Coexistences insulaires en Méditerranée du XVIe au XXe siècle
L'objectif de cette table ronde est de mettre à disposition des enseignants et étudiants des outils d'analyse, des résultats d'enquête et des questions de recherche, afin de nourrir les débats et les contenus pédagogiques sur le thème de la coexistence dans les sociétés insulaires de Méditerranée envisagée à différentes époques et sous différents angles (politique, ethnoreligieux, social, environnemental, territorial).
Le terrain insulaire est propice à l'exploration des problématiques historiques maritimes de par sa présupposée «insularité» : la tension classique entre l'autonomie potentielle/réelle des îles et les volontés conflictuelles de leur (r)attachement à des côtes continentales et des terres fermes demeure intacte. Mais, la centralité des villes continentales dans l'historiographie ne serait-elle pas juste une question de point de vue ? Nous proposons de décentrer le regard en ciblant des carrefours insulaires (Chypre pendant la conquête ottomane; les îles gréco-vénitiennes après la perte de Chypre par Venise, l'île tunisienne de la Galite sous le protectorat français) qui mettent en jeu des acteurs se muant au sein de sociétés impériales connaissant des entrelacements de diverses natures avec les territoires « métropolitains », les États prédécesseurs et ceux concurrents d'autres rives de la Méditerranée. Dans les périodes de reconfiguration impériale, la lutte pour la propriété ou l'exploitation de ressources naturelles, l'affirmation d'une autonomie politique ou économique, les conflits d'appartenance ethnique ou religieuse, sont autant d'éléments qui divisent autant qu'ils soudent les sociétés insulaires dans leur opposition aux pouvoirs centraux.
Les trois interventions proposées aborderont trois des sous-thèmes communs aux programmes d'histoire-géographie de Lycée.

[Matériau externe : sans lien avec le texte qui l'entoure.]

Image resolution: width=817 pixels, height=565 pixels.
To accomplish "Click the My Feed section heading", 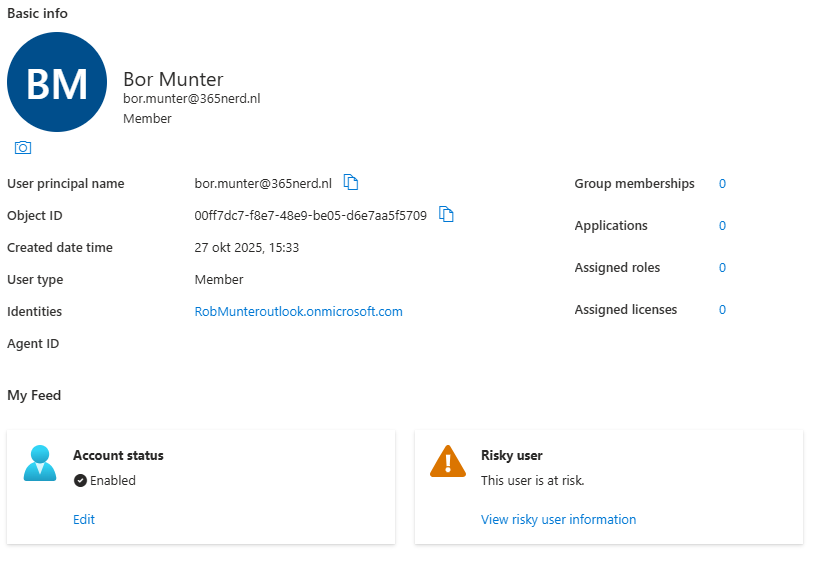I will [x=34, y=396].
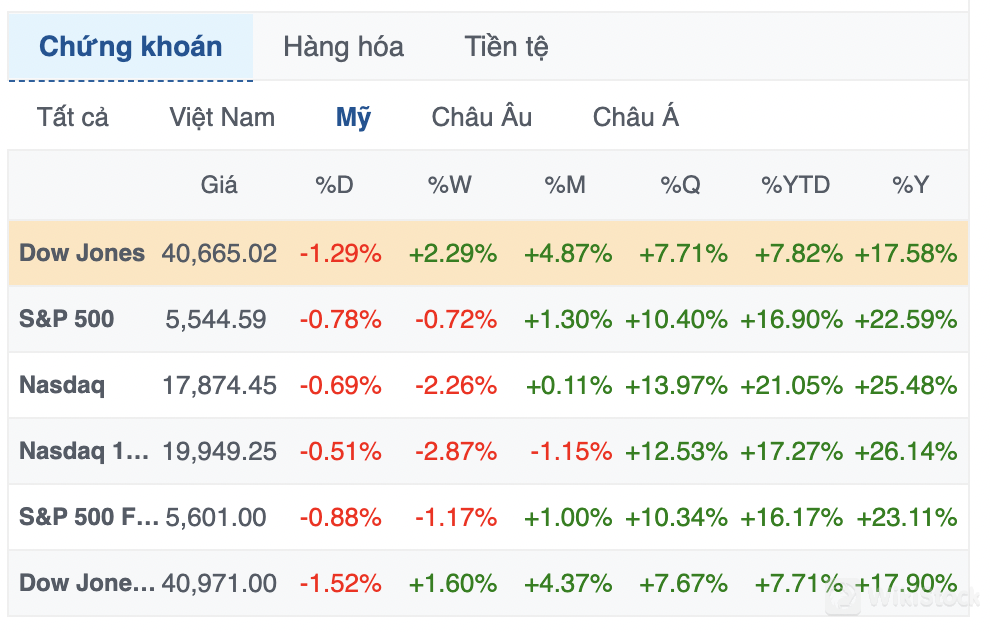Image resolution: width=990 pixels, height=632 pixels.
Task: Open the truncated Nasdaq 1… row
Action: (x=84, y=451)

Le premier touchera aux nouveaux espaces de conquête et aux formes de pacification des territoires conquis (prog. Terminale, spécialité, thèmes 1 et 2). Il s'agira d'interroger la permanence du rôle des territoires insulaires dans les projections ultramarines des États, l'établissement de nouvelles frontières et l'émergence de nouvelles formes de coopérations inter ou intra-étatiques. La Méditerranée ottomane offre, sur la longue durée, un terrain particulièrement riche pour appréhender les rivalités et les processus de négociation autour des espaces et des frontières maritimes. Le second thème sera consacrée aux formes de coexistence et de contact au sein des sociétés insulaires de Méditerranée (prog. 2nde, thème 1, chap.2). Que ce soit dans le Stato da Mar vénitien, dans l'Empire ottoman ou plus tard dans l'Empire colonial français, l'intégration des territoires insulaires occasionnent de nouvelles formes de cohabitation -arrivée de nouveaux acteurs, reconfiguration des structures sociales, création de nouvelles institutions etc.- souvent sources de tensions au sein des sociétés insulaires. Il s'agira de présenter une typologie des conflits qui opposent à la fois les différentes composantes des sociétés insulaires, et les collectivités locales aux États centraux, afin de présenter les outils et dispositifs élaborés pour leur résolution (traités bilatéraux, arbitrage, etc.). Le troisième thème portera sur les formes de concurrence pour l'exploitation et la préservation des ressources naturelles, que ce soit entre États, ou entre communautés locales (prog. Terminale, spécialité, thème 5). A Chypre, dans les îles gréco-vénitiennes, comme dans celles qui bordent le Maghreb colonial, la terre et l'eau sont au cœur des préoccupations alimentaires, économiques et politiques. Nous réfléchirons notamment à l'impact des désastres naturels ou des changements environnementaux, qu'ils soient cycliques ou brutaux (disparition de ressource comme le corail au Maghreb, invasion d'espèces endémiques comme les sauterelles à Chypre), sur la configuration des sociétés insulaires et leur rapport avec le pouvoir.